> **PETUNJUK**
Dalam teks tentang sidang enam aktivis tahanan politik Papua, pukul berapa persidangan pada Jumat, 03 April 2020 dimulai?

> **TEKS YANG DIEKSTRAK**
● ● ● ●

Pengadilan Negeri (PN) Jakarta Pusat kembali menggelar sidang 6 Aktivis Tahanan Politik Papua pada Jumat, 03 April 2020. Agenda persidangan kali ini adalah pembacaan tuntutan dari Jaksa Penuntut Umum (JPU). Sidang dilakukan secara virtual/teleconference, dimana para tahanan tetap berada di dalam rumah tahanan negara, sedangkan majelis hakim, jaksa penuntut umum dan kuasa hukum hadir di persidangan.
Persidangan dimulai pada pukul 14.00 WIB dengan pembacaan surat tuntutan. Tuntutan pertama dibacakan atas perkara No. 1305/Pid.B/2019/PN Jkt.Pst dengan terdakwa Arina Elopere Als. Wenebita Gwijangge. Jaksa Penuntut Umum menuntut terdakwa dengan tuntutan pidana penjara selama 1 tahun 5 bulan dengan dasar Pasal 106 KUHP jo Pasal 55 ayat 1 ke-1 KUHP.
Tuntutan kedua dibacakan atas perkara No. 1304/Pid.B/2019/PN Jkt.Pst dengan terdakwa atas nama Anes Tabuni Als. Dano Anes Tabuni. Jaksa Penuntut Umum menuntut terdakwa dengan tuntutan pidana penjara selama 1 tahun 5 bulan dengan Pasal 106 KUHP jo Pasal 55 ayat ke-1 KUHP.
Sementara untuk terdakwa selanjutnya atas perkara No. 1303/Pid.B/2019/PN Jkt.Pst atas nama Paulus Suryanta Ginting, Charles Kossay, Ambrosius Mulait Als. Ambo dan Isay Wenda. 3 terdakwa yaitu Paulus Suryanta Ginting, Charles Kossay, Ambrosius Mulait Als. Ambo masing-masing dituntut pidana penjara selama 1 tahun 5 bulan.
Pada persidangan sebelumnya, Jumat, 27 Maret 2020, majelis hakim mempersilahkan kuasa hukum pada persidangan selanjutnya untuk membacakan keterangan ahli secara tertulis bersamaan dengan agenda penuntutan dari jaksa penuntut umum pada hari Jumat (3/4). Hal ini dimintakan oleh kuasa hukum karena para ahli yang sebelumnya menyatakan dapat hadir, karena wabah pandemi Covid-19 menjadi tidak bisa hadir. Namun nyatanya majelis hakim tidak konsisten dengan agenda sidang yang sudah disepakati sebelumnnya (27/3). Agenda pembacaan tuntutan dan pembacaan keterangan ahli, karena adanya keberatan dari JPU. Akhirnya, disepakati pada sidang Jumat (3/4), pembacaan keterangan tertulis dari ahli, majelis hakim memberikan kesempatan kepada kuasa hukum para terdakwa untuk dibacakan pada saat agenda duplik dari kuasa hukum terdakwa.

● ● ● ●

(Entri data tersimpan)
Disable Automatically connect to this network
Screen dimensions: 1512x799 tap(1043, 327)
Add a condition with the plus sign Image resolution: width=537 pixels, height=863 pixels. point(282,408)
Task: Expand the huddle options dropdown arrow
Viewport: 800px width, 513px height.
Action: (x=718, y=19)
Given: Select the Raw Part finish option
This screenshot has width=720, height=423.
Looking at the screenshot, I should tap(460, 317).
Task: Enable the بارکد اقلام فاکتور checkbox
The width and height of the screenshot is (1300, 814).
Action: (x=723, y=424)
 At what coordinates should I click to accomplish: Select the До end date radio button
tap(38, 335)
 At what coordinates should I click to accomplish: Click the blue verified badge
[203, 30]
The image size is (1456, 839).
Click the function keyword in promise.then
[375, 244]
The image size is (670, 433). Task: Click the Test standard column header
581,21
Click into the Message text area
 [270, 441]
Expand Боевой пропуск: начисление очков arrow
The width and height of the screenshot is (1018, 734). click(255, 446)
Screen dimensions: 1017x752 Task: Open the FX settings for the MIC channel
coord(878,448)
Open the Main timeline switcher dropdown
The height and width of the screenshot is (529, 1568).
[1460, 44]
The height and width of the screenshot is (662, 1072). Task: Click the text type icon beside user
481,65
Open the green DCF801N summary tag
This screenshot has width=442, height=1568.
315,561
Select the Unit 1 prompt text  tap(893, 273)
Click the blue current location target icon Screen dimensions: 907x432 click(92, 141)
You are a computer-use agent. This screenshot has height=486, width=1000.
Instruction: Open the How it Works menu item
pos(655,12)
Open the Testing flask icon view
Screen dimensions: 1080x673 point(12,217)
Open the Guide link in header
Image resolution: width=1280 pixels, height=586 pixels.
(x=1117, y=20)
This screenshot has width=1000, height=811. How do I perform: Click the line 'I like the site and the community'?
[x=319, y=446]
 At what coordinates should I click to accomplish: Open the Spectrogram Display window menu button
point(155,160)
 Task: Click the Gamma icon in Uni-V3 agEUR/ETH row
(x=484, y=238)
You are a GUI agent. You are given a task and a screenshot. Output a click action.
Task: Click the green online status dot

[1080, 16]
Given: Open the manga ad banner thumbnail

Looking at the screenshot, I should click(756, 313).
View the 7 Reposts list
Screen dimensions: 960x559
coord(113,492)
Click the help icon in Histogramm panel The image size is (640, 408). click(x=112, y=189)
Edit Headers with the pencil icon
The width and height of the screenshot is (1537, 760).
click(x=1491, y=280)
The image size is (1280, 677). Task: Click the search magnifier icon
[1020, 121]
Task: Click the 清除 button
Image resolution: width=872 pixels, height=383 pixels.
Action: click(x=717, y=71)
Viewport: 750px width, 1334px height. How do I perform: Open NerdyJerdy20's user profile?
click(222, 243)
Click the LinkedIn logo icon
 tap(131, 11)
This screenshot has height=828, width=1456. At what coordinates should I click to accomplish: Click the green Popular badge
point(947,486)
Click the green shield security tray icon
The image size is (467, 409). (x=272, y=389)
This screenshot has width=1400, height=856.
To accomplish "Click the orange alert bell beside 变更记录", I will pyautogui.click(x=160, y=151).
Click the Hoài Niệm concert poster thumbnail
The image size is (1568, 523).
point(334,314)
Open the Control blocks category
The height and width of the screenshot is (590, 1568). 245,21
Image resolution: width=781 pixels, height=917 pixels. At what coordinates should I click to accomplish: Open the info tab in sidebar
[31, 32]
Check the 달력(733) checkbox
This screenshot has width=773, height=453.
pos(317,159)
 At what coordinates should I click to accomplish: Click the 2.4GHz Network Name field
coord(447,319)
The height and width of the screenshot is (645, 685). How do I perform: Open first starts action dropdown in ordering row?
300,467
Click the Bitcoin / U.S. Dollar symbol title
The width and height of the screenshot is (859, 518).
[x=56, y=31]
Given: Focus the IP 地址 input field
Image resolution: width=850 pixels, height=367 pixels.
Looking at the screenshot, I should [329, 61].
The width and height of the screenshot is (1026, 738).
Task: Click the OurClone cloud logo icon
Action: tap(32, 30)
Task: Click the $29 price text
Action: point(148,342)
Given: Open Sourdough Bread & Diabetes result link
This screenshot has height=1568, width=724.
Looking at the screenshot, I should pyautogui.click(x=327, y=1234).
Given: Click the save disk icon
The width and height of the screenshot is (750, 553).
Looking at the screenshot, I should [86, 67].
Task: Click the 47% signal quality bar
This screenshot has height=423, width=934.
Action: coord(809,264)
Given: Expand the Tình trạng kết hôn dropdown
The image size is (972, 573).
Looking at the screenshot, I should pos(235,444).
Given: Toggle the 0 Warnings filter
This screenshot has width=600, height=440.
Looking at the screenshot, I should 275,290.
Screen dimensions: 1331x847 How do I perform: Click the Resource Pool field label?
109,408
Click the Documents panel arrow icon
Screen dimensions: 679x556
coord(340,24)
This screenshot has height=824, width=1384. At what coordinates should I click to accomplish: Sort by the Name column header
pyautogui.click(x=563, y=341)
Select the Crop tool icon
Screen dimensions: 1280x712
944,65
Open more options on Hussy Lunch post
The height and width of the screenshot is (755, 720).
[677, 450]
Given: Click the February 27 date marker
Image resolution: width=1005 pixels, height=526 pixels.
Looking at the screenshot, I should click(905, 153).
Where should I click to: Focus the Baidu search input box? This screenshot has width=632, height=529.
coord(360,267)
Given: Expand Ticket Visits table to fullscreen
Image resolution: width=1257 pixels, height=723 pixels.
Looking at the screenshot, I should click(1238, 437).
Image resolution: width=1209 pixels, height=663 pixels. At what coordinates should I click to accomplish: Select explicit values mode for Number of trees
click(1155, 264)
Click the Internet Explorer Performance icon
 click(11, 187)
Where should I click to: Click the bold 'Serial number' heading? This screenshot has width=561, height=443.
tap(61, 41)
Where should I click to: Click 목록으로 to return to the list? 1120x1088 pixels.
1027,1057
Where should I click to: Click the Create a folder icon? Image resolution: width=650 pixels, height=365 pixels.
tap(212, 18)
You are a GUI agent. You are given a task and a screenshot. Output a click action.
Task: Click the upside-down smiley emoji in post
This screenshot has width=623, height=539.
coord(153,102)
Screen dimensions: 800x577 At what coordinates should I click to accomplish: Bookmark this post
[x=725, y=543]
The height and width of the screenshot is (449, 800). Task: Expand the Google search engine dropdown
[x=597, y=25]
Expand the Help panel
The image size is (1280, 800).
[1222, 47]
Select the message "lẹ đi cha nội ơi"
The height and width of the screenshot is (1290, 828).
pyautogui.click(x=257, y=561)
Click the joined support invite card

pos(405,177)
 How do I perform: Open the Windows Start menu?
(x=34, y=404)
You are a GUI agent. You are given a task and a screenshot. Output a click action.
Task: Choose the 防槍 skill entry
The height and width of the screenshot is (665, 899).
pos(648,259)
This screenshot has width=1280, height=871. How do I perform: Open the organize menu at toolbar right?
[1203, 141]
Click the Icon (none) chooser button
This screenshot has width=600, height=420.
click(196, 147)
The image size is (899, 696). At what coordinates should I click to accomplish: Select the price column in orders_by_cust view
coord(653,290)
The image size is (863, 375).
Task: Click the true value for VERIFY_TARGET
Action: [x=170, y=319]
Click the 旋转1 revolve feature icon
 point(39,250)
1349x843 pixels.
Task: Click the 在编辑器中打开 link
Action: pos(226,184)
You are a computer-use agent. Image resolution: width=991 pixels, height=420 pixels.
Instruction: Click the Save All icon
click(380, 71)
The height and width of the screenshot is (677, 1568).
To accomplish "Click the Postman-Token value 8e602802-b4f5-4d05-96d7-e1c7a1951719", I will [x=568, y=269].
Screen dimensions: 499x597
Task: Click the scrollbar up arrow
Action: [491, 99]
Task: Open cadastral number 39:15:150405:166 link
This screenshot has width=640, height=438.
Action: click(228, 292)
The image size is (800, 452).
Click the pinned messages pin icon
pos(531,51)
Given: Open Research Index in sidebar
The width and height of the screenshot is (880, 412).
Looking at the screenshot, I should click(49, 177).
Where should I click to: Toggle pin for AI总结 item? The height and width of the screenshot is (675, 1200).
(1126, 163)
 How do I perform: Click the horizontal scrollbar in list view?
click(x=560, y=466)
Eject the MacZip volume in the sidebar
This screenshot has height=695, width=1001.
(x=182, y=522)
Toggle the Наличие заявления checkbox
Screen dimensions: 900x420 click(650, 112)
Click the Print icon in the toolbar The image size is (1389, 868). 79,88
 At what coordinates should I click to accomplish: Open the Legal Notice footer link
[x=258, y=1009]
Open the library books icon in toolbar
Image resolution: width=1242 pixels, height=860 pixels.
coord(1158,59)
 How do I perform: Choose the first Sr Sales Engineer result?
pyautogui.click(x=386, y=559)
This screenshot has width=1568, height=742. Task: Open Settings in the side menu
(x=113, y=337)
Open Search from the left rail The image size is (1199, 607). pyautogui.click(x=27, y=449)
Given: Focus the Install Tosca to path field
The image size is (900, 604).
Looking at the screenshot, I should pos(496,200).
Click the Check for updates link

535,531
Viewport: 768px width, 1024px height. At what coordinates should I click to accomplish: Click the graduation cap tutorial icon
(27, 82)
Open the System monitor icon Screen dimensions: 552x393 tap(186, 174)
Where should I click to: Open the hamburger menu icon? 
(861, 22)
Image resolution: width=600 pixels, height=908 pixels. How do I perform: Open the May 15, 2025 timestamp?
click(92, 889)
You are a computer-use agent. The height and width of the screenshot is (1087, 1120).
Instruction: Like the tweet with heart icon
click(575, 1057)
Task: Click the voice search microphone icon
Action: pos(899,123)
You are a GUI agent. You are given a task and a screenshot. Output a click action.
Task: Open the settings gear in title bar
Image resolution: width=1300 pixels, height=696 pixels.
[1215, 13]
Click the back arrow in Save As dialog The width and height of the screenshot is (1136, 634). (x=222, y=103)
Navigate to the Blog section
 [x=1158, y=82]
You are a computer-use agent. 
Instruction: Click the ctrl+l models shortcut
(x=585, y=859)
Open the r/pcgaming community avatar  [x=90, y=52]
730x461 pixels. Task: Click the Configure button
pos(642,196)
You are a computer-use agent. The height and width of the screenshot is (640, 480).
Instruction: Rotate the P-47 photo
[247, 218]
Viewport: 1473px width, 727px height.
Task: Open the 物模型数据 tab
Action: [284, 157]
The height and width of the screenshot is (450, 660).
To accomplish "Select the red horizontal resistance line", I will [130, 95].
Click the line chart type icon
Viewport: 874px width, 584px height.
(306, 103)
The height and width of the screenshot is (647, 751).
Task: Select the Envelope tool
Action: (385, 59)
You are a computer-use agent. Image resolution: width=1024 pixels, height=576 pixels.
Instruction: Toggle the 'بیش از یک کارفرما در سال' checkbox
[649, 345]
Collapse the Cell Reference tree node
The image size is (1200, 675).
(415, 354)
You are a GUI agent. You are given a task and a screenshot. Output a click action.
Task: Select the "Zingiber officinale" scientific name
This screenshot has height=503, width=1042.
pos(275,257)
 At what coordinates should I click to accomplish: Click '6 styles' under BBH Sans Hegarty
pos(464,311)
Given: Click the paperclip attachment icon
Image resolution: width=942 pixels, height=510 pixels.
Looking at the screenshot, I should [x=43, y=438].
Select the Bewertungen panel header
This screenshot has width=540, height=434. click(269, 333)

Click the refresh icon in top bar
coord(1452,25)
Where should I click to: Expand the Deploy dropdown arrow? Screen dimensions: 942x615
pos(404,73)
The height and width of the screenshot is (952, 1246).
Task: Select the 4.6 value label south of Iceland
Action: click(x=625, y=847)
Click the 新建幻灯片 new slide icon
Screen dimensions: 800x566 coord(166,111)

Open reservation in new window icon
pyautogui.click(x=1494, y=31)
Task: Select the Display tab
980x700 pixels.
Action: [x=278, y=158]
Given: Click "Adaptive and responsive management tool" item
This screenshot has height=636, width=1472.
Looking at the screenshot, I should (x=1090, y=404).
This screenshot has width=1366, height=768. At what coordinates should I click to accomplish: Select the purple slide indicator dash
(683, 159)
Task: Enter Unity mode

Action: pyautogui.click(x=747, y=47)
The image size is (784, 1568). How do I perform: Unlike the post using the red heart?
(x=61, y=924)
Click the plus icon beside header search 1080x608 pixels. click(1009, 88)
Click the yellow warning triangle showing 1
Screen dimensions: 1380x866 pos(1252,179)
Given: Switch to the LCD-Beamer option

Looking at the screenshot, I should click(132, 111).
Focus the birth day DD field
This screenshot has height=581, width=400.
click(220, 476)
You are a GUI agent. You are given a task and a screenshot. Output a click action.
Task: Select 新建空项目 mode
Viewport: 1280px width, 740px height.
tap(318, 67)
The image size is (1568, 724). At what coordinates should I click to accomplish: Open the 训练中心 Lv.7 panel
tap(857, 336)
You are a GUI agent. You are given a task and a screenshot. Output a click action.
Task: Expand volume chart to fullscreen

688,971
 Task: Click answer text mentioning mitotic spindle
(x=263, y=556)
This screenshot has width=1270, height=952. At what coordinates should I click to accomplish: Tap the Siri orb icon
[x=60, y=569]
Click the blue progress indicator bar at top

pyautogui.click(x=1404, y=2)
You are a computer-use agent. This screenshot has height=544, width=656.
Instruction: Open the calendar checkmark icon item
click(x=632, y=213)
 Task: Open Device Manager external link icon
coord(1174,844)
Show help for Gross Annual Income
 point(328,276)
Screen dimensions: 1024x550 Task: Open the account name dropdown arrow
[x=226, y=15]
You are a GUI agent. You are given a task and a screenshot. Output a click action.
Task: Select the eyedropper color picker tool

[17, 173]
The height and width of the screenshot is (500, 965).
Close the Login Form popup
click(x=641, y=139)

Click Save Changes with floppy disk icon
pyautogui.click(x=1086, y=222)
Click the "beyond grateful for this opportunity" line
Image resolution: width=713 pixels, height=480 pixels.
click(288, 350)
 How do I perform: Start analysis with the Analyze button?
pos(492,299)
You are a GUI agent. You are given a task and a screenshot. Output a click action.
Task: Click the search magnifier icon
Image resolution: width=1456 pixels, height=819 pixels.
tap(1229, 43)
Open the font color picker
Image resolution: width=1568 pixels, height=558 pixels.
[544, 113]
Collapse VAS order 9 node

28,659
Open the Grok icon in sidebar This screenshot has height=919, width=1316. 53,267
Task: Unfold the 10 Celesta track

● ● ● ●

> **JAWABAN TERTULIS**
Persidangan dimulai pukul 14.00 WIB.